## The task
Go through the data and copy each line where the string "will" appears.

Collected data
========

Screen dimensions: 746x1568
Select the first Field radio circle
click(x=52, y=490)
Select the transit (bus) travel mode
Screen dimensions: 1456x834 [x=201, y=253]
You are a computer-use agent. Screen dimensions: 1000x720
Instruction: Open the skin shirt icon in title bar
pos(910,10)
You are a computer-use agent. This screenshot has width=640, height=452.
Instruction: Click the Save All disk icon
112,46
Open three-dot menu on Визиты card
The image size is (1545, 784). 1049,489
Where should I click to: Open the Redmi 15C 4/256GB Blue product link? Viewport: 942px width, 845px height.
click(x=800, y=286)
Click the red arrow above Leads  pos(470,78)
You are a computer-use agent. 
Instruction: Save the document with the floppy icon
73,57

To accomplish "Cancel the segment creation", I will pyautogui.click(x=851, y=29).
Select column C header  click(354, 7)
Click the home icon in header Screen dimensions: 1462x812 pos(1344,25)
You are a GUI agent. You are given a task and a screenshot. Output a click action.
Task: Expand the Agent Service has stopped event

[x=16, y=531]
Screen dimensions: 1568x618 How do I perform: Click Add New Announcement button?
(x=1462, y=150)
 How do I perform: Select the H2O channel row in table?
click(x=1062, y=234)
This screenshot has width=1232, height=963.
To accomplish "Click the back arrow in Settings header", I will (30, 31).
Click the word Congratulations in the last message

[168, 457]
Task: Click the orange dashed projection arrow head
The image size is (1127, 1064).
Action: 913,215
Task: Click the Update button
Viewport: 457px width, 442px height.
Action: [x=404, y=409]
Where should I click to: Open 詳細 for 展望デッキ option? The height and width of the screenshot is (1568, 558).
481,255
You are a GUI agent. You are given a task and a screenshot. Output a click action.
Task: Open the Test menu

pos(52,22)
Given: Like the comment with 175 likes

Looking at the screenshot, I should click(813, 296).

========

## Task answer
To accomplish "Cancel the segment creation", I will pyautogui.click(x=851, y=29).
To accomplish "Click the back arrow in Settings header", I will (30, 31).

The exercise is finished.